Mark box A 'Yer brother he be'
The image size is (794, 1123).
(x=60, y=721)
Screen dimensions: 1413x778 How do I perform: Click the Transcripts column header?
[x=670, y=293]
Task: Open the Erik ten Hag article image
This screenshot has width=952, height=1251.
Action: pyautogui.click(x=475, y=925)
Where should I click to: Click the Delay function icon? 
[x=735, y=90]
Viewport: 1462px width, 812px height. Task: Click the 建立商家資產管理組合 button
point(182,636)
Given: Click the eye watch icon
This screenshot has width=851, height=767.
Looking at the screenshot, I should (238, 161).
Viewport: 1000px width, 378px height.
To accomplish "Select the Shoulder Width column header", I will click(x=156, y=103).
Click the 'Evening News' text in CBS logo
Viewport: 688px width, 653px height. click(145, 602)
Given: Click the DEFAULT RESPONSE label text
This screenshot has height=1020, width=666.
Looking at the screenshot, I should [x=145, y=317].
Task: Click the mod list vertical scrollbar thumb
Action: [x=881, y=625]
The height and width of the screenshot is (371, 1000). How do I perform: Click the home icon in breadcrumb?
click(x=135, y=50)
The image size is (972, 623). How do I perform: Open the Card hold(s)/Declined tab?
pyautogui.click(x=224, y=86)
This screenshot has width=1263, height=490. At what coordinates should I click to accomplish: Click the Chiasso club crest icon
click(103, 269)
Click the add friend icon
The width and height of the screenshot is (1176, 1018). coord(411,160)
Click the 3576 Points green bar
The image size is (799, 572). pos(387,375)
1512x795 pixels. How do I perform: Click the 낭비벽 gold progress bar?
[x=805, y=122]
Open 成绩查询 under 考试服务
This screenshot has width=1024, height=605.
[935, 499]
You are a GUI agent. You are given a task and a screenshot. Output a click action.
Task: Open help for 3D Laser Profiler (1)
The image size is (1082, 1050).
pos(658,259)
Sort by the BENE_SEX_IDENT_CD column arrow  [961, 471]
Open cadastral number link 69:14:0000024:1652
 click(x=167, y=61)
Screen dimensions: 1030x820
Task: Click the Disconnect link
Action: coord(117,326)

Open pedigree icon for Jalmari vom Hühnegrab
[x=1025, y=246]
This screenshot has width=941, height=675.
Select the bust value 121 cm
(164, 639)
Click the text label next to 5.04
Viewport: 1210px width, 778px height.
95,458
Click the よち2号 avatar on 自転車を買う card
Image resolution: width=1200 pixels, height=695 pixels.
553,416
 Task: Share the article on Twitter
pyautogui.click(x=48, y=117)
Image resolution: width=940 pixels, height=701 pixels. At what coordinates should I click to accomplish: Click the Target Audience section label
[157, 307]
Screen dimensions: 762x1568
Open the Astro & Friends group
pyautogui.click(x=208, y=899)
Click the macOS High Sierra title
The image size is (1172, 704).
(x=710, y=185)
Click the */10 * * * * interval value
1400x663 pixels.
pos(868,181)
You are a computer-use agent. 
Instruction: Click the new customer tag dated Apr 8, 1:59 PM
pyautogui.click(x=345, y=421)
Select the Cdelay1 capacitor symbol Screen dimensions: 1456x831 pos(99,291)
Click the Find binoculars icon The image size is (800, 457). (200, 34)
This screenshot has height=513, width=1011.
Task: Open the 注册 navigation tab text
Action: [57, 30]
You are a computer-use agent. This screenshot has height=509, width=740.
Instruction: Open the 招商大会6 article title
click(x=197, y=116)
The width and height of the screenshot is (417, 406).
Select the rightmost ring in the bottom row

→ Task description
Set out the complete listing exactly as shown.

→ Exercise response
Mark box A 'Yer brother he be'
The image size is (794, 1123).
(x=60, y=721)
Screen dimensions: 1413x778 How do I perform: Click the Transcripts column header?
[x=670, y=293]
Task: Open the Erik ten Hag article image
This screenshot has width=952, height=1251.
Action: pyautogui.click(x=475, y=925)
Where should I click to: Click the Delay function icon? 
[x=735, y=90]
Viewport: 1462px width, 812px height. Task: Click the 建立商家資產管理組合 button
point(182,636)
Given: Click the eye watch icon
This screenshot has width=851, height=767.
Looking at the screenshot, I should (238, 161).
Viewport: 1000px width, 378px height.
To accomplish "Select the Shoulder Width column header", I will click(x=156, y=103).
Click the 'Evening News' text in CBS logo
Viewport: 688px width, 653px height. click(145, 602)
Given: Click the DEFAULT RESPONSE label text
This screenshot has height=1020, width=666.
Looking at the screenshot, I should [x=145, y=317].
Task: Click the mod list vertical scrollbar thumb
Action: [x=881, y=625]
The height and width of the screenshot is (371, 1000). How do I perform: Click the home icon in breadcrumb?
click(x=135, y=50)
The image size is (972, 623). How do I perform: Open the Card hold(s)/Declined tab?
pyautogui.click(x=224, y=86)
This screenshot has width=1263, height=490. At what coordinates should I click to accomplish: Click the Chiasso club crest icon
click(103, 269)
Click the add friend icon
The width and height of the screenshot is (1176, 1018). coord(411,160)
Click the 3576 Points green bar
The image size is (799, 572). pos(387,375)
1512x795 pixels. How do I perform: Click the 낭비벽 gold progress bar?
[x=805, y=122]
Open 成绩查询 under 考试服务
This screenshot has width=1024, height=605.
[935, 499]
You are a GUI agent. You are given a task and a screenshot. Output a click action.
Task: Open help for 3D Laser Profiler (1)
The image size is (1082, 1050).
pos(658,259)
Sort by the BENE_SEX_IDENT_CD column arrow  [961, 471]
Open cadastral number link 69:14:0000024:1652
 click(x=167, y=61)
Screen dimensions: 1030x820
Task: Click the Disconnect link
Action: coord(117,326)

Open pedigree icon for Jalmari vom Hühnegrab
[x=1025, y=246]
This screenshot has width=941, height=675.
Select the bust value 121 cm
(164, 639)
Click the text label next to 5.04
Viewport: 1210px width, 778px height.
95,458
Click the よち2号 avatar on 自転車を買う card
Image resolution: width=1200 pixels, height=695 pixels.
553,416
 Task: Share the article on Twitter
pyautogui.click(x=48, y=117)
Image resolution: width=940 pixels, height=701 pixels. At what coordinates should I click to accomplish: Click the Target Audience section label
[157, 307]
Screen dimensions: 762x1568
Open the Astro & Friends group
pyautogui.click(x=208, y=899)
Click the macOS High Sierra title
The image size is (1172, 704).
(x=710, y=185)
Click the */10 * * * * interval value
1400x663 pixels.
pos(868,181)
You are a computer-use agent. 
Instruction: Click the new customer tag dated Apr 8, 1:59 PM
pyautogui.click(x=345, y=421)
Select the Cdelay1 capacitor symbol Screen dimensions: 1456x831 pos(99,291)
Click the Find binoculars icon The image size is (800, 457). (200, 34)
This screenshot has height=513, width=1011.
Task: Open the 注册 navigation tab text
Action: [57, 30]
You are a computer-use agent. This screenshot has height=509, width=740.
Instruction: Open the 招商大会6 article title
click(x=197, y=116)
The width and height of the screenshot is (417, 406).
Select the rightmost ring in the bottom row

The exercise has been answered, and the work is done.